They are, to quote Mark Knopfler, down in the tunnel trying to make it pay. Transport for London has this week been holding auditions for buskers, assessing the performers for licences that allow access to pitches on the Tube and, for the first time, the Elizabeth line. It’s a bureaucratic approach to a traditionally informal activity, but passengers will get their tunes and buskers will get their money.
Knopfler wrote his Dire Straits hit ‘Walk of Life’ after seeing a photo of a busker turning his guitar towards the subway wall to improve the echo. It’s the sort of attention to detail you need. Busking is the ultimate ‘give the audience what they want’ test – forget artistic merit, you have to entertain. Succeed and you eat, fail and you don’t.
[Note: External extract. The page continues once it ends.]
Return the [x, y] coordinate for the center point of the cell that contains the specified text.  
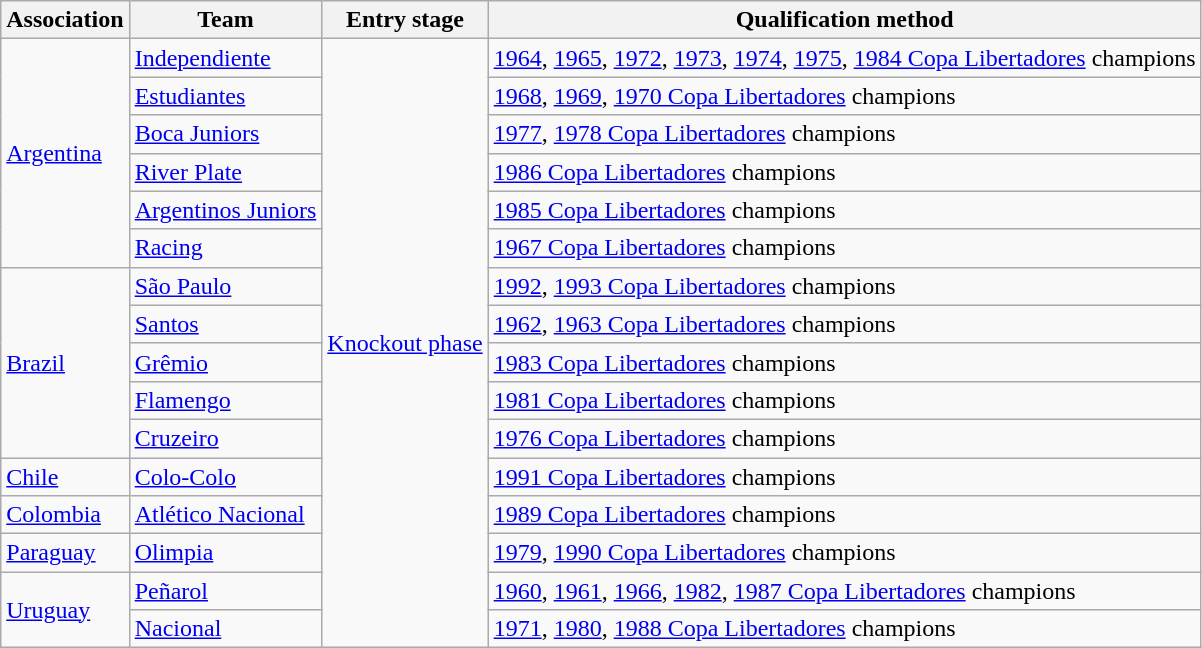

These days performers have card readersbut 30 years ago, when I was a busker, cash was king. Watching a pound coin land in your guitar case feels great; the odd fiver even more thrilling. My record was £90 in 20 minutes outside the Albert Hall after an Eric Clapton gig. Ninety quid in change is reassuringly weighty. I have since done work that was better paid, but I’ve never felt as rich.
In those days anyone could turn up and have a go. Tube pitches worked an hour at a time, buskers booking slots via a handwritten list on the nearest advertising poster. Occasionally someone would get moved on and a new list would start, but almost every staff member who had been told to shift you would murmur ‘just go round the corner for a couple of minutes and then come back’.
Once in a while, British Transport Police would take your name. Get caught too often and you’d end up in court.